Michael Davis' concluding essay engages with the problems of both medieval and contemporary architectural representation, questioning the role and importance of the architectural drawing (plan, elevation, view, section) prior to the late thirteenth century and expanding his inquiry to address how digital methods of interpretation may change/are changing our current modes of representing, interrogating, modeling, and communicating the history of medieval buildings. The potential for this exciting development is illustrated in the work of Tallon, Reilly, and Titus in particular, but none of the essays explore the potential of animations for representing change as suggested in the essays of Marinis and Camerlenghi. With new tools we can represent buildings as dynamic process keyed to (and annotated by) textual and structural evidence, and we can also engage with an hypothesis of spatial meaning in terms of liturgy and social zoning, as well the spatial marking of architectural decoration, such as altars and altarpieces, tombs, statues, shields, flags, and wall hangings so vividly attested in Late Medieval representations of church interiors. Indeed, as several authors point out, digital tools permit historians of medieval buildings to think through to other levels of understanding, for example that church architecture was above all a container, a "hangar," for what we might now call the "paraphernalia" of internal decoration that was almost entirely expunged starting in the 18th century (some of which has found its way into the aestheticized and secularized installations of to American museums), with little concern for the object as having been an integral part of sacred space. In addition, chronologically and spatially referenced digital models help us to take distance from traditional modes of representation (again: ground plan, section, elevation) and understand that these instruments (which, if Davis is right, may only have become fully integrated into the design process only in the late Middle Ages), are "static" forms of representation that emerged from Early Modern ideals of measurement and ideal proportion, inimical to understanding or representing construction as on-going, evolving, "amoebic," process.

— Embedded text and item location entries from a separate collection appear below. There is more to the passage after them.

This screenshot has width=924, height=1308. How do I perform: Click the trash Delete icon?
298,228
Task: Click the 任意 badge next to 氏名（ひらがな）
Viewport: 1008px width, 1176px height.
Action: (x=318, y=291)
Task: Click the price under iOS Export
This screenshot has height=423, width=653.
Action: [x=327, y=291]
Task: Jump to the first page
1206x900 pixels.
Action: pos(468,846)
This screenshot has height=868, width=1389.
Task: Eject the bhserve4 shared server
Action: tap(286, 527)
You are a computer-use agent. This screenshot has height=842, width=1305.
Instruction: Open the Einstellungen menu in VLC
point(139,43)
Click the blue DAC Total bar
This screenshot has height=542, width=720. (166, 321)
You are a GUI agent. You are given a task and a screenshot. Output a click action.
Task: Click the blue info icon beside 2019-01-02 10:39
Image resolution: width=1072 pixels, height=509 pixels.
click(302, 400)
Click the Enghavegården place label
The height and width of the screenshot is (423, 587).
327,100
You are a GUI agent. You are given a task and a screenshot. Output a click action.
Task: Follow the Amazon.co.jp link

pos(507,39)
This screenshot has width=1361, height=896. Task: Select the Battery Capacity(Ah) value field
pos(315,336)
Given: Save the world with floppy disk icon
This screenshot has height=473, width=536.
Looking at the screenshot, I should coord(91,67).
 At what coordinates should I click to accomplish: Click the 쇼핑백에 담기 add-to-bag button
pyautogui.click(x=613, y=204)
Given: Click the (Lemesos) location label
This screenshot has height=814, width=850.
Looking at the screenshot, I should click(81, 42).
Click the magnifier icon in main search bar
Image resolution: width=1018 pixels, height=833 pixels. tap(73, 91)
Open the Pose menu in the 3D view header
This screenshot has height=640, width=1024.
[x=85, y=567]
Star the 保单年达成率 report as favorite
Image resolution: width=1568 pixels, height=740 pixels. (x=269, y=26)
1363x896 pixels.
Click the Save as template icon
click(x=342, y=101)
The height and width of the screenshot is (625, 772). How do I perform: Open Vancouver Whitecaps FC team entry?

Implicit in many of the approaches, new (or not-so-new), is the importance of collaborative work. In these studies, however, use of technology usually entails the "employment" of architects and engineers to create digital models or provide laser scans. A more productive approach in the long term would be for projects to become true collaborations, so that the engineer/architect/computer scientist is fully integrated with the research, expanding and developing full partnerships from which completely new questions can arise. If there is one element that emerges from this volume on "new approaches" it is that the "old" model of the single scholar dedicated to the solitary, full-time and life-long (a la Sumner McKnight Crosby) study of a monument may no longer be best practice; we can move much further if we think of our discipline in larger, broader terms as a deeply collaborative rather than a "lone ranger" enterprise.

There are occasional sloppy moments here. Clark and Waldman do not fully integrate the fundamentally important work of Lindy Grant on the economy and administration at St.-Denis in her 1998 volume, Abbot Suger of St.-Denis: church and state in early twelfth-century France. I am delighted that Tallon has discovered new evidence for flyers in the chevet of Notre Dame in Paris, though he neglects to mention that I repeatedly argued for their existence in the apse of Notre Dame in my 1987 article in the Art Bulletin.